Credit: Michele Sanseverino

La musica è, da sempre, una macchina del tempo: può farti fare salti in avanti oppure all’indietro; può farti tornare alle sonorità calde, melodiche e sognanti di “Anima Latina”, o può farti rivivere quell’epoca – non tanto lontana – nella quale anche l’Italia aveva una scena indie propria e peculiare, oppure, infine, può, semplicemente, spronarti a prendere un’auto, un treno, un bus o una bici ed arrivare al centro di Ferrara, ritrovando proprio lì, nel cortile del castello, il tuo tempo trascorso, immaginando quello futuro e gustando, nel frattempo, che sapore ha il cambiamento, come sono amare le bugie, quanto è dolce, invece, la stupidità.

Quella del 7 Luglio è stata la serata più lirica di quest’edizione del “Ferrara Sotto Le Stelle Festival”. Le parole sono state le vere protagoniste, si sono espanse in ogni direzione, sia spaziale, che temporale, oltre che musicale, lasciando che concetti astratti come “presto” o “tardi”, “adesso” o “mai”, “prima” o “dopo”, perdessero ogni riferimento, mentre Ibisco e Dente ci conducevano in un universo lessicale alternativo, nel quale ogni singola frase era qualcosa di tangibile, di voluttuoso, di architettonicamente ed emotivamente perfetto.

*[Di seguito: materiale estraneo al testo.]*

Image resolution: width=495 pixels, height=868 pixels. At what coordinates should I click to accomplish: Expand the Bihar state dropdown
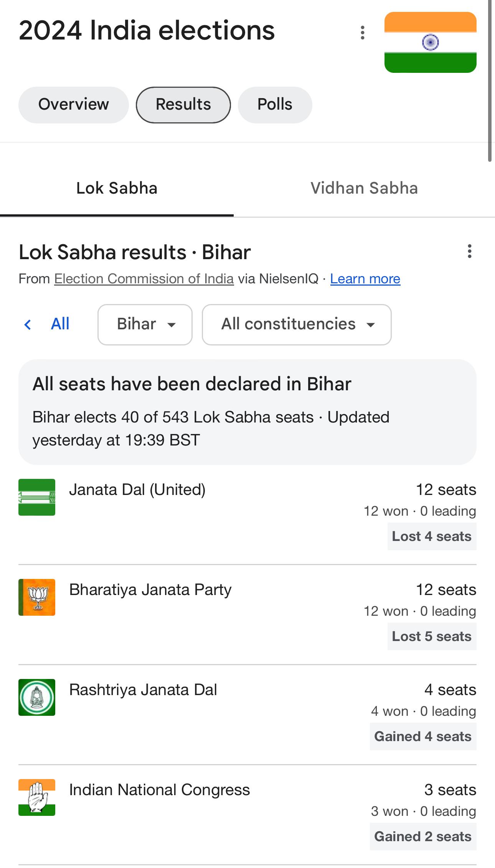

Ibisco ha condotto la magica vela dei suoi brani in un cortile del futuro, in una città del futuro, dominata da idee e da meccanismi del futuro, secondo i quali le emozioni più forti ed intense, quelle che ci attraggono, quelle che ci possiedono, quelle che ci turbano, quelle che ci scioccano, non sono più nascoste, non sono più offuscate, ma vengono, finalmente, vissute alla luce del giorno. Senza più depistaggi, senza più condizionamenti, senza che qualcuno pretenda di imporre il linguaggio giusto, decretando, in base a quelle che sono solamente le sue ristrette prospettive politiche o etiche, filosofiche o religiose, economiche o pragmatiche, quale messaggio abbia il valore “giusto” e quale, invece, è da ritenersi “errato”. Il cantautore bolognese è al di là di queste micro-prigioni che vorrebbero mettere a tacere gli stimoli, gli impulsi, gli istinti che, grazie al potere liberatorio della musica, arrivano sempre più intensamente, sempre più velocemente, sempre più vigorosamente.  

Credit: Michele Sanseverino

E poi? E poi quando Dente inizia a raccontare quella storia musicale che è “L’Amore Non è Bello”, come se fosse lo sfogo per tutto il tempo perduto, per tutte le occasioni sprecate, per tutte le volte che abbiamo lasciato che il nostro bellicoso e malizioso IO sminuzzasse e tagliasse a pezzettini i nostri rapporti, i nostri piccoli ricordi, le giornate trascorse assieme, le domande o le richieste alle quali non volevamo o non potevamo dare soddisfazione, ci ritroviamo, tutti assieme, stretti dinanzi al palco, a fare i conti con le nostre minuscole ed enormi speranze spezzate.

Ma a cosa potrebbero mai servire adesso? A pensare, a questo inutile passato, come se esso fosse uno stupido film? A lasciare che ci ispirino un futuro nel quale, molto probabilmente, faremo altri errori?

Ma intanto quel non-amore, quelle non-parole, quelle non-poesie, così tormentate, così schiette, così vere, così scioccamente attraenti, assumono, oggi, un significato più profondo e, soprattutto, terapeutico. Ci distraggono, ci divertono, ci fanno sentire più ingenui e, quindi, meno cattivi e meno feroci, avvicinandoci alle nuove generazioni, avvicinandoci alle vecchie generazioni, avvicinandoci a tutti quelli che fanno le più grandi cazzate del mondo e poi le spingono dentro un bicchiere colmo di ghiaccio, innaffiandole con gin ed acqua tonica. Avvicinandoci a chi, come è accaduto proprio durante questa serata ferrarese, decide di inchinarsi e chiedere la mano della sua compagna, lasciando che inizi un’altra storia; una storia che, magari, ognuno di noi immaginerà a modo suo, condendola con le proprie aspirazioni, con le proprie esperienze, con tutto il sesso, le promesse, le domande, le urla, i sussurri, le tensioni, le preghiere, le canzoni, le giornate diverse che ci rendono, finalmente e fatalmente, vivi.